After David Roberts, R. A. (British, 1796–1864)
Lithograph by Louis Haghe
Church of the Purification, 1841
Color lithograph, 15 1/4 x 21 in.
Inscribed lower left: David Roberts, April 9, 1839 / Jerusalem; lower center: Church of the Purification / Published by F. G. Moon, 20 Threadneedle St., June 1st, 1841
1995.71
This lithograph, titled Church of the Purification, is one of several views of Jerusalem published by the artist-traveler in The Holy Land, Syria, Idumea, Egypt, & Nubia (1842–49). The artist’s nine-month trip through the Middle East in 1838–39 was inspired by his earlier travels in Spain and Morocco as well as his involvement with T. H. Horne’s Landscape Illustrations of the Bible (1836). In Roberts’ Church of the Purification, the prominent structure at the far left of the scene is the silver-domed Al-Aqsa Mosque (the third holiest site in Islam). The Reverend George Croly—who wrote the text that accompanied Roberts’ prints in the Holy Land publication—believed that this Islamic structure had replaced the Byzantine Church of the Purification, which had been commissioned by the Emperor Justinian in the 6th century.
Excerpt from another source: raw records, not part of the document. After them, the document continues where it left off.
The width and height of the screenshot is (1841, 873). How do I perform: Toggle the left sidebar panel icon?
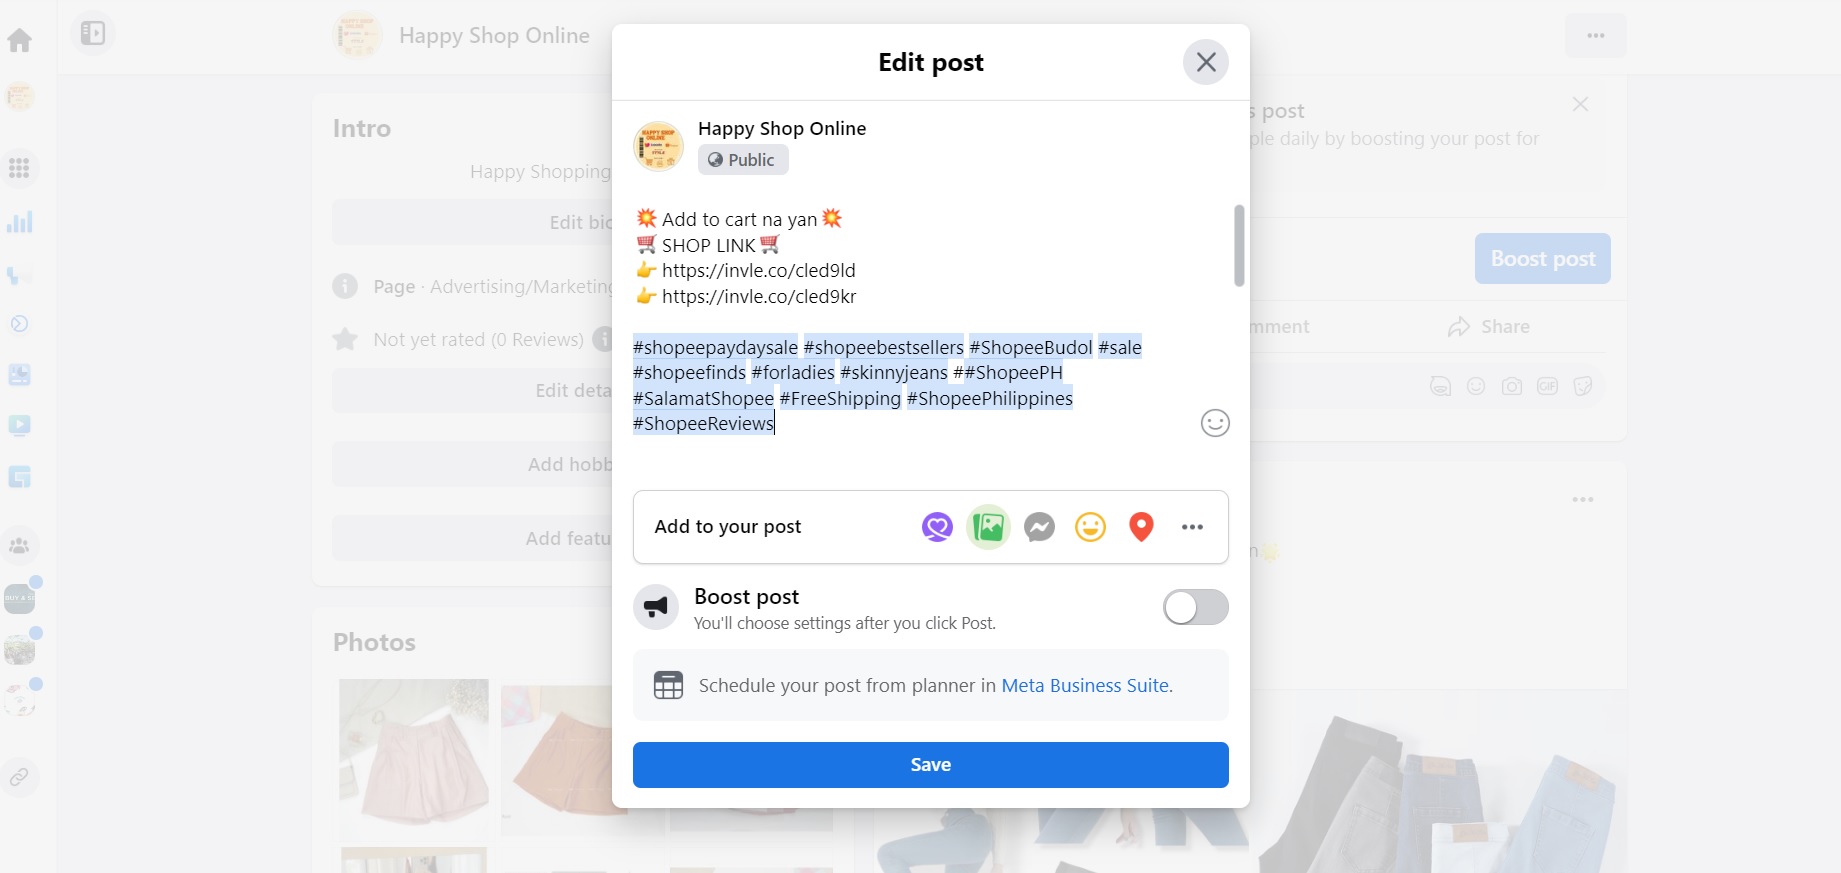(x=93, y=33)
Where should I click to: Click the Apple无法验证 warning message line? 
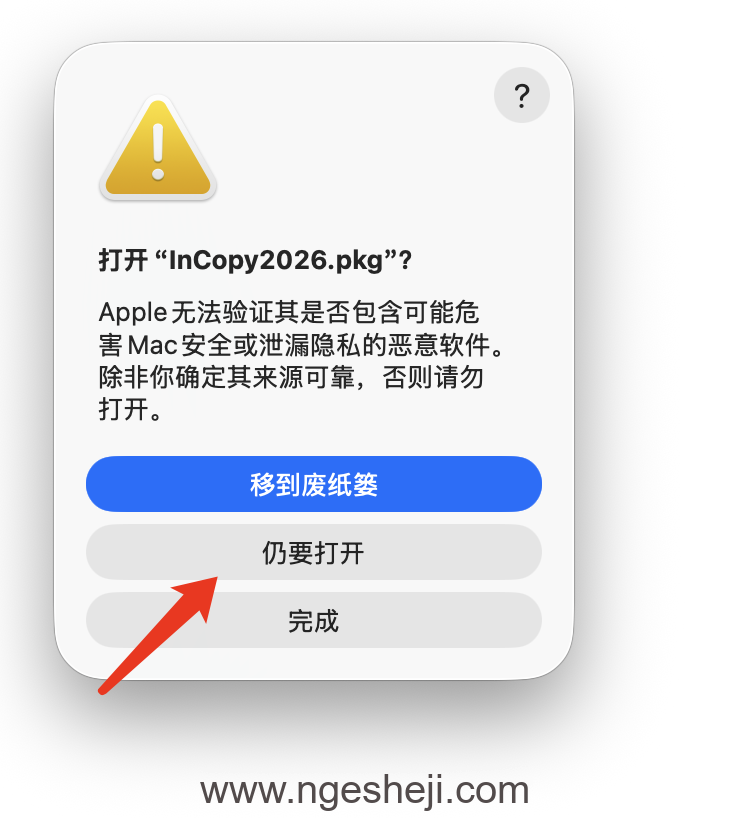tap(288, 312)
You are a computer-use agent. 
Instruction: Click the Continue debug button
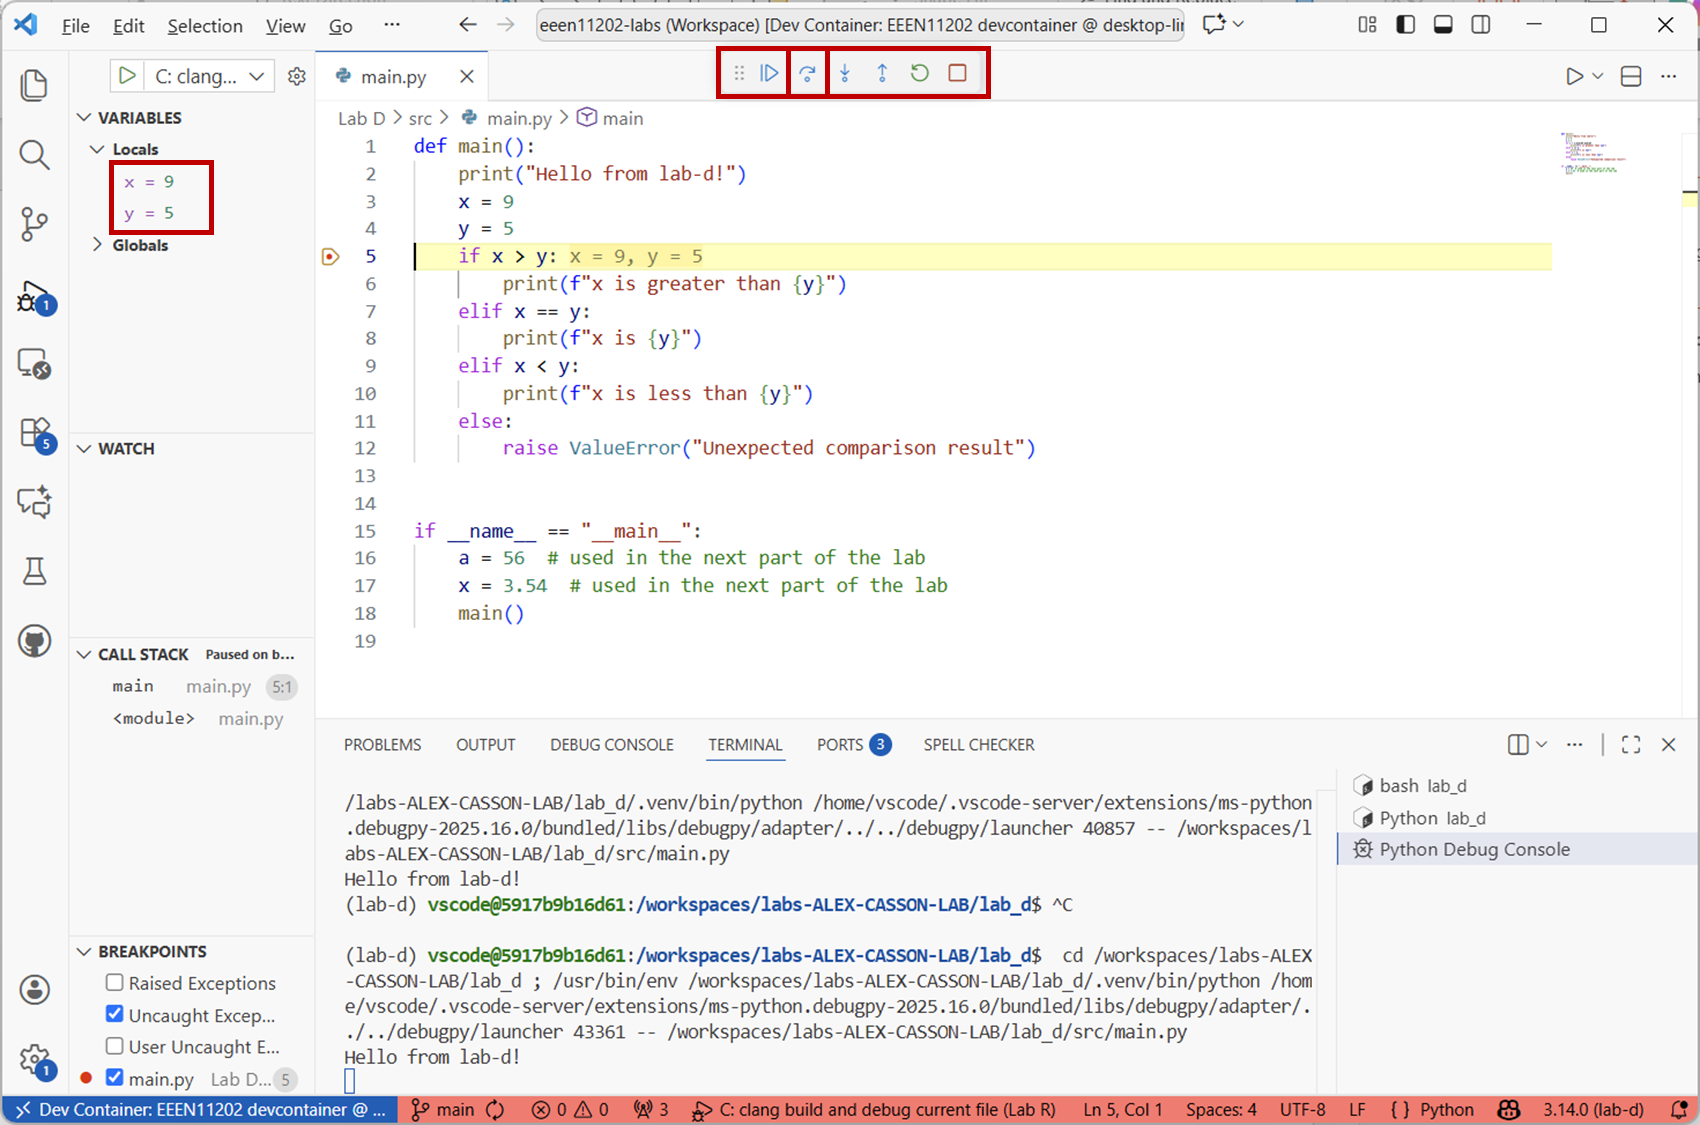769,73
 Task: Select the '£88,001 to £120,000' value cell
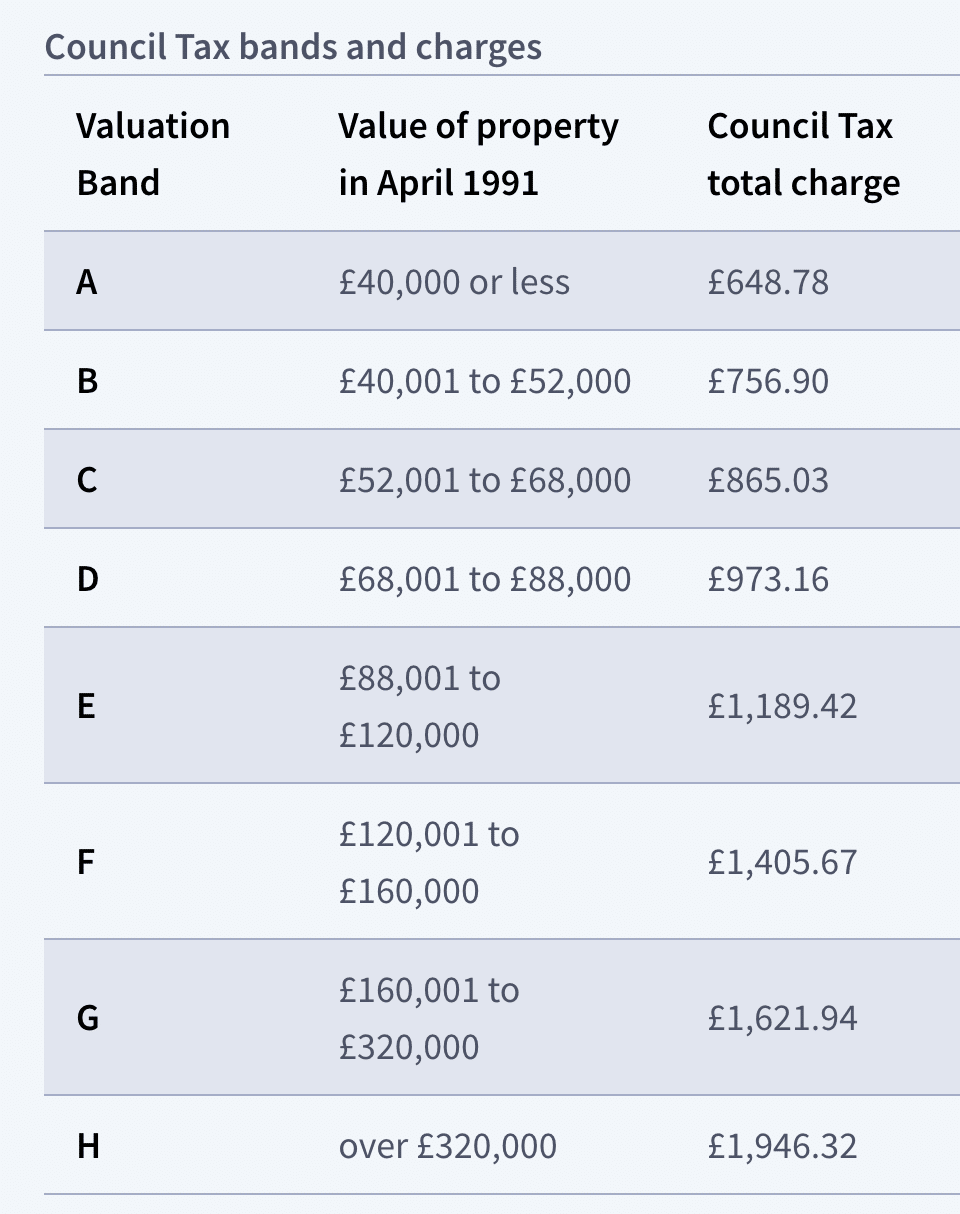[420, 706]
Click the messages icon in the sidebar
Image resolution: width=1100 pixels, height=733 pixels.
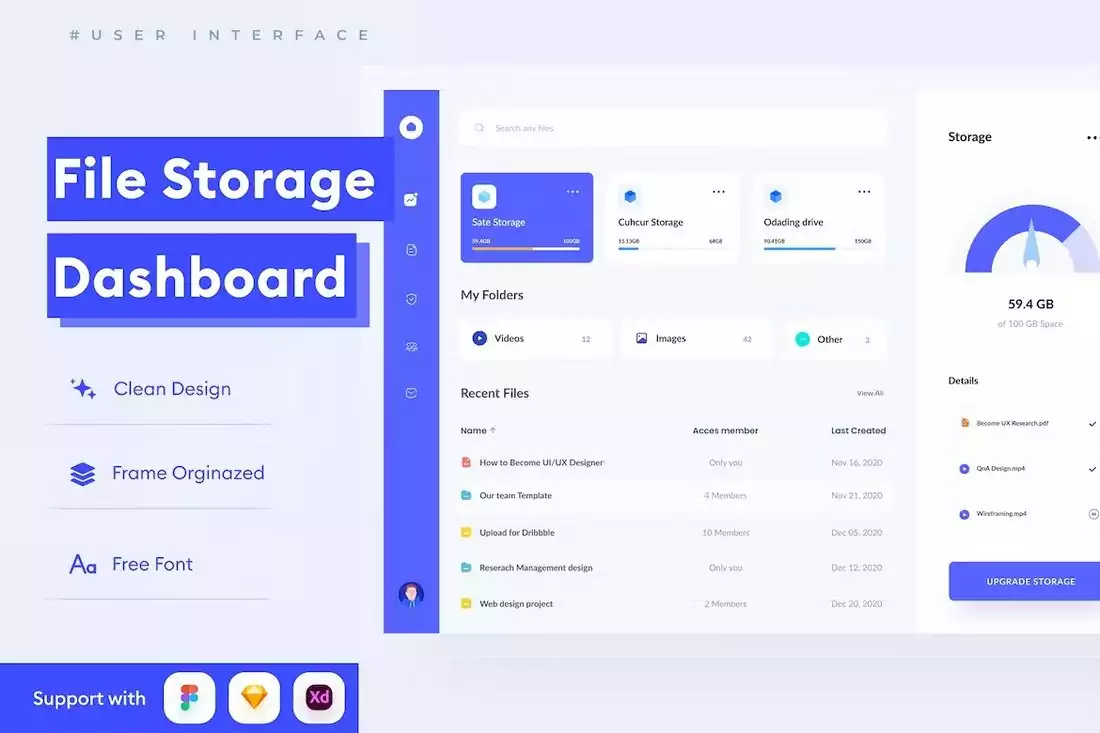pos(411,392)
Archaeological evidence, however, indicates that this famous church was actually in another quarter of the city and not on the Temple Mount. The Church of the Purification is, in fact, not represented in this westward view of the Jerusalem landscape. What Roberts does depict in Church of the Purification, however, in addition to the Al-Aqsa Mosque, is the famous Western (or Wailing) Wall (one of the most sacred sites in Judaism) and the renowned gold-domed Islamic shrine, the Dome of the Rock. Through this scene, Roberts offers a distant view of Temple Mount, one of the most important religious sites in Jerusalem—and one held sacred by Christianity and Judaism as well as Islam.